Q: What’s your general sense about the medium term outlook, do you think local and global markets are doing a relief rally kind of a number which is essentially a pull back from oversold ground and no more or do you think a consolidation which we saw around the last one month or so has put a floor in place and we are ready to move up?
A: I would be making certain guesses here, I can’t really see into the future with any sort of clarity more than 50%, but within the studied guess work, I will break this into 3 parts. The global markets vis-à-vis the local market study and the various components within the local market.
When it comes to the S&P and the Dow, there is an inverted head and shoulder that we spoke about on the Dow Transportations Index that has been very well validated and has broken past that and has perhaps clearly secures the bottom on the Dow Jones Transportations Index whereas the Dow Jones Industrial Index which is what is more commonly and more popularly tracked has a sort of inverted head and shoulder but is not the one because volume confirmation and such things which has not come by and it still looks like a rally emerging from the bottom with a re-test of the bottom clearly looking like pending.

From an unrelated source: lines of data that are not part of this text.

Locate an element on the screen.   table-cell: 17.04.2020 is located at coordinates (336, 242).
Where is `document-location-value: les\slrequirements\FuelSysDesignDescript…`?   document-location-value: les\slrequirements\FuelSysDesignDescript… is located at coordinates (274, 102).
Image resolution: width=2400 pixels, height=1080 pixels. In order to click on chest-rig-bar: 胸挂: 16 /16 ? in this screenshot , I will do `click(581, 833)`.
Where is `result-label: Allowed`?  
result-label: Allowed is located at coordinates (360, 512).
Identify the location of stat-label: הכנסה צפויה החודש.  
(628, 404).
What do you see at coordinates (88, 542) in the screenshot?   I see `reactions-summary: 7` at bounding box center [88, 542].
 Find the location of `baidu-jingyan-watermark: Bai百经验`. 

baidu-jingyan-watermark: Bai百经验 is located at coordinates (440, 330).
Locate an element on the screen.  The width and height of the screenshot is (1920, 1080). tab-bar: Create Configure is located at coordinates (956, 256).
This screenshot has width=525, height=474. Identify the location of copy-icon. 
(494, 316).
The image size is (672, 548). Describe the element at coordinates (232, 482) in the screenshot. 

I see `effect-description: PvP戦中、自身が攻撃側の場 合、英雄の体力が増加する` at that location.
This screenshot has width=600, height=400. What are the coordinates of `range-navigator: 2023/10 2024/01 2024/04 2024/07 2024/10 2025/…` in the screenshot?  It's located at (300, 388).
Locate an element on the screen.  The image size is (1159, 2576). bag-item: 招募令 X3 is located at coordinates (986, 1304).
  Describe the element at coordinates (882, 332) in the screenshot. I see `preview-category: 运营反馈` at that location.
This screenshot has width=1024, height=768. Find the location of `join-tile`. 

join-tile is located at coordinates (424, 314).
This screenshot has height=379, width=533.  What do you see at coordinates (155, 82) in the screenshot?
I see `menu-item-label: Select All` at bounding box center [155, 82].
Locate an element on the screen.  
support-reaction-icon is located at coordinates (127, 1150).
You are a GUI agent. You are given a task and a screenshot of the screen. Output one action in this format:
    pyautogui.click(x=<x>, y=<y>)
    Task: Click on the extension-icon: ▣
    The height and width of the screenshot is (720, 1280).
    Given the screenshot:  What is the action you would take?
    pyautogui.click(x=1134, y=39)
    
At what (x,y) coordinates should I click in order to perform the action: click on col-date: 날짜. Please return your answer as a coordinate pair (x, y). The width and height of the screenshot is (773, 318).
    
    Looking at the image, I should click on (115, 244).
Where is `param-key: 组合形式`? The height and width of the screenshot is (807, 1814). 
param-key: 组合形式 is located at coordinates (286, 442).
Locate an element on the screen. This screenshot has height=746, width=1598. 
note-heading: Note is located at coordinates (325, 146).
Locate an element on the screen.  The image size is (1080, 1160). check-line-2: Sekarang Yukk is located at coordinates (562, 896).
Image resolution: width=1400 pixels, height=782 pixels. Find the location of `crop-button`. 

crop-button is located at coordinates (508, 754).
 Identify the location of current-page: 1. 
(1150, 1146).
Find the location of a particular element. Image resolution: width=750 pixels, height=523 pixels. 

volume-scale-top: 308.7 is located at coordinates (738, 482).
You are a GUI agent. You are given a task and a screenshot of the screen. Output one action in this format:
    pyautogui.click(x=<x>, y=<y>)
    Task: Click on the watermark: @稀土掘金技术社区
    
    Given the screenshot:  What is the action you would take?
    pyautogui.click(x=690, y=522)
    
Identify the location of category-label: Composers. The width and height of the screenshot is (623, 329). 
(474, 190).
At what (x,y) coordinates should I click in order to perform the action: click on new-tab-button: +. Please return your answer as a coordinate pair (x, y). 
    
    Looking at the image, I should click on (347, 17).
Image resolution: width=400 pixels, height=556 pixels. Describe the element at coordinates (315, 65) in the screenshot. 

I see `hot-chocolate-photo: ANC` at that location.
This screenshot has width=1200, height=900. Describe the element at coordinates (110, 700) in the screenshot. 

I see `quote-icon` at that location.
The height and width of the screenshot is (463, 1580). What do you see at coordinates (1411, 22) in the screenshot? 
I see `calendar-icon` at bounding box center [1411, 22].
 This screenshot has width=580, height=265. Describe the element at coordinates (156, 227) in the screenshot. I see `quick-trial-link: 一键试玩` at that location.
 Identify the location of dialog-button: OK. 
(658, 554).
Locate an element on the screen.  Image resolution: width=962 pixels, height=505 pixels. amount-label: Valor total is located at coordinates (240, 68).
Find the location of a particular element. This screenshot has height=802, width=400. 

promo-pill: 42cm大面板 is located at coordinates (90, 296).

On S&P futures, say perhaps the upside resistance number for the coming week is perhaps 1,439 which leaves around 2.5% 3% of an upside further from here But it is going to be too early to state that the January low is clearly the low, we might see 1% lower than that around there, and a re-test is clearly there. If we get out of the US markets and look at FTSE the picture is not very dissimilar from here and if we compare the peers in the emerging market space, Brazil continues to be around at its all time high, China really around last 2-3 years low, its still not showing any signs of bounce back, and Russia is somewhere in between, and India has perhaps been the second worst performer across all of these categories.
If you look at Hang Seng or Taiwan, or even the Nikkei, they sort of have given the first relief rally and retests are pending on them, they may not go back to the same old levels of January, maybe 5%-7% higher than those and I think its still early to say that the low is completely done with and a deep pull back in many names may not come.
When we look at sector wise, with India, on a medium term outlook, the sort of space fillers, where the Pharmaceuticals and the FMCG space, its time to pare down exposures there, if HUL goes lower than Rs 217, then you would here a lot of voices that its good for Rs 147 or Rs 145 maybe and ITC perhaps is making a cyclical top. If Ranbaxy is looking like one or one and half year rally of the broad 3 year correction perhaps getting over here, so maybe for all the fundamental news that may come out on that, Ranbaxy might be a sell at every rally from here, or a Dr Reddy’s is not going up further.
So Pharmaceuticals and FMCG perhaps were the space fillers which prevented Nifty from going beyond a 35% correction while Reliance Energy collapsed by 50% or more. Cement is not looking like going really anywhere. IT upmove is still looking like a rally of the one year corrections that they have produced and I think in the medium term, there is a lot more consolidation that perhaps the market is going to make between 4,400 to 5,300 levels
Disclosure: It is safe to assume that my clients & I may have an interest in the stocks/sectors discussed.